◆ **WHAT IS NEEDED**
In the entries below, every line with the string "computer" is to be reported.

(Stored records)
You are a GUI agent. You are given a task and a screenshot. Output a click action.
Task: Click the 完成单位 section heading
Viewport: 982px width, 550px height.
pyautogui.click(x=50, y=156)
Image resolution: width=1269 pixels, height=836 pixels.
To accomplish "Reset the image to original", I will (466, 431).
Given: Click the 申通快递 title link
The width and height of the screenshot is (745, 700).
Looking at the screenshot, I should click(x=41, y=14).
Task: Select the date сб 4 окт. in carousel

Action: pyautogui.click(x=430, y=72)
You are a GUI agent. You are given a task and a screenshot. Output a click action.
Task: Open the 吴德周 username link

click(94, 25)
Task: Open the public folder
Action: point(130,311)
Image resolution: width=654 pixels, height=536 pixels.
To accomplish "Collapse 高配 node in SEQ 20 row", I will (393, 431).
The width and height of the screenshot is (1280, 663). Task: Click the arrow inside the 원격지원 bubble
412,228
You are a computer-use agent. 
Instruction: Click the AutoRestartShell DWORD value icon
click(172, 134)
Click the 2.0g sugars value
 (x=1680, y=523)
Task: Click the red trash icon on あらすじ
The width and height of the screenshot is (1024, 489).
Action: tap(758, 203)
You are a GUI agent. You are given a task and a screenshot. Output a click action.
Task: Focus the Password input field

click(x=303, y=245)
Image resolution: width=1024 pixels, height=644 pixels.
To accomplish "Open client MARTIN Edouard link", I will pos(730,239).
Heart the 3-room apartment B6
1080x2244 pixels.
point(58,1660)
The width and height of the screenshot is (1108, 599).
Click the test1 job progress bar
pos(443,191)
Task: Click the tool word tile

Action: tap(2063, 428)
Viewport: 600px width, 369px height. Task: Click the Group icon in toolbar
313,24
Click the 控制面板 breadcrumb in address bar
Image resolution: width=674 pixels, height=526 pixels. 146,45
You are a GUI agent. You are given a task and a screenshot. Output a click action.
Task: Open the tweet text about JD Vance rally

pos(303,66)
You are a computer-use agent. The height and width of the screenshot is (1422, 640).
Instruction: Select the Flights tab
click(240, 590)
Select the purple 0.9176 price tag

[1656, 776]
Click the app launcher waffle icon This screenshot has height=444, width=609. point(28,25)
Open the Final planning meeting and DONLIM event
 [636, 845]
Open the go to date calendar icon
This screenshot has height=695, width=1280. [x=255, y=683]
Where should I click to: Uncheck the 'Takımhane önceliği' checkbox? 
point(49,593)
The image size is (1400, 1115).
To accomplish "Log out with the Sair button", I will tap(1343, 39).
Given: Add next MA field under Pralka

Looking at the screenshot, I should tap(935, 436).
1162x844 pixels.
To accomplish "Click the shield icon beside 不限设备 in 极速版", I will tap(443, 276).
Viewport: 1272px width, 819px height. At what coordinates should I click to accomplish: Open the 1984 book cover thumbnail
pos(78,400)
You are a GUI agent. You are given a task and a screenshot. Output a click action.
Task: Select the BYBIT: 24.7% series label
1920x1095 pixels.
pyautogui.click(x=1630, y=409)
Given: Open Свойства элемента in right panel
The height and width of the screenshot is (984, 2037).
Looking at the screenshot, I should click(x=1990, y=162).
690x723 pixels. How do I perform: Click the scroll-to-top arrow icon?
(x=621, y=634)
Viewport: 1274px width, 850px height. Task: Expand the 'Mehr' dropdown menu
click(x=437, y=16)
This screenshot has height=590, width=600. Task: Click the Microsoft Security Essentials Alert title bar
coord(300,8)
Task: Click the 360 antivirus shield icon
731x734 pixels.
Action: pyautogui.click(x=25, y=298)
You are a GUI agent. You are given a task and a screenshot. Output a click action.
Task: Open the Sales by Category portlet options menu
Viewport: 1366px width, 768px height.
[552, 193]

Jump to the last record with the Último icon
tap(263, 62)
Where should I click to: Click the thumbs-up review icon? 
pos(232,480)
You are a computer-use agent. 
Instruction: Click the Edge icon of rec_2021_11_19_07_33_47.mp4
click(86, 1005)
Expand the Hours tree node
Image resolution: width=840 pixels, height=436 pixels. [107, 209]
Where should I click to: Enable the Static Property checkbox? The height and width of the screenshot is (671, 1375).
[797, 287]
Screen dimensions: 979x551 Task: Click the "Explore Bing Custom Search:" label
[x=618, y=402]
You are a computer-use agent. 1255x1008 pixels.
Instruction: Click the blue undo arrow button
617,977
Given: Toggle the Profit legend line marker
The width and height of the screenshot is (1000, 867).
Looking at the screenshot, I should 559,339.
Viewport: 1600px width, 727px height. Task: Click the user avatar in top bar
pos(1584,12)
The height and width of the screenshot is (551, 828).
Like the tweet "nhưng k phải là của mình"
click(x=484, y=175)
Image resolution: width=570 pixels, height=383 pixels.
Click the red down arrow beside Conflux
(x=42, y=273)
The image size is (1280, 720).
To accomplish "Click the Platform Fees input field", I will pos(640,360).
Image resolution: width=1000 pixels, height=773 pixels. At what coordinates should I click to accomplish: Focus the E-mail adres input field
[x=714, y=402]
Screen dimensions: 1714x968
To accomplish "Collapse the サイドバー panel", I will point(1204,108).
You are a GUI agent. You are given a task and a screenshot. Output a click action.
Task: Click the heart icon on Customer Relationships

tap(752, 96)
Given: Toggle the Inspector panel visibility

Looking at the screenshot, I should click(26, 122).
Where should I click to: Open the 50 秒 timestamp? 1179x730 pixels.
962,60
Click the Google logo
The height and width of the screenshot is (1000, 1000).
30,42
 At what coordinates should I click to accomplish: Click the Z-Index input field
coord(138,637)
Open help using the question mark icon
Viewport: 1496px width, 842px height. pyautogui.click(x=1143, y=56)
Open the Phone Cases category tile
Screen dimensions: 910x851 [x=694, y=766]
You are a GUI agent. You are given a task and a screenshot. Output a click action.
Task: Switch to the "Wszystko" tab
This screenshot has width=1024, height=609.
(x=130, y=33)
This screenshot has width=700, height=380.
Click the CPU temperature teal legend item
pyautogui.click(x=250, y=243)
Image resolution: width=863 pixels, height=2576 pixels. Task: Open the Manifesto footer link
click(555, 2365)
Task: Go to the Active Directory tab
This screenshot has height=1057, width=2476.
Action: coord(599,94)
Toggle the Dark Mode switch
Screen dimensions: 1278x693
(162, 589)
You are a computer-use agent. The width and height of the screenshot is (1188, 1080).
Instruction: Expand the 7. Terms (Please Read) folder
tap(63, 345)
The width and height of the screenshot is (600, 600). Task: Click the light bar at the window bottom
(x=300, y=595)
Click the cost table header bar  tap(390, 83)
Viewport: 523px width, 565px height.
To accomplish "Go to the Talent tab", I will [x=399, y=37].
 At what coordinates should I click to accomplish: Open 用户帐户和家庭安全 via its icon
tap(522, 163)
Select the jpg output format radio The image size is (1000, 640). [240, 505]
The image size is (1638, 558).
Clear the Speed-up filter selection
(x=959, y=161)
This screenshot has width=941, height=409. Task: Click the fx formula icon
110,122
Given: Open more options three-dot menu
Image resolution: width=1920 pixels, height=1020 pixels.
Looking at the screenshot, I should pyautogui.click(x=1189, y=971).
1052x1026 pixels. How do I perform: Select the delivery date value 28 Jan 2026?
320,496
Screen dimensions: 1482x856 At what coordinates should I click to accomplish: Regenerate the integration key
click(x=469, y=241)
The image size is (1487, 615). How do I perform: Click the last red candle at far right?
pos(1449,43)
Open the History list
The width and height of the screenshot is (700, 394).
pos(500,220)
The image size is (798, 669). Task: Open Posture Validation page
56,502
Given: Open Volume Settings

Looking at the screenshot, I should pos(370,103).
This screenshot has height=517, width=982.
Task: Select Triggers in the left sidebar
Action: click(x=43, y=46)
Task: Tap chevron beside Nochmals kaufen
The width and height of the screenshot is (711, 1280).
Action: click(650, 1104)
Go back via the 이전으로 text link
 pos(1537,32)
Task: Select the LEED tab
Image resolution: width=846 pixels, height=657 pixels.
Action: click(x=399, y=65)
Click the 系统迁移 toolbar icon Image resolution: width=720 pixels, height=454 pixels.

◆ **TASK ANSWER**
You are a computer-use agent. 
You are a computer-use agent. The height and width of the screenshot is (1422, 640).
You are a computer-use agent. 
You are a computer-use agent. 1255x1008 pixels.
You are a computer-use agent. The width and height of the screenshot is (1188, 1080).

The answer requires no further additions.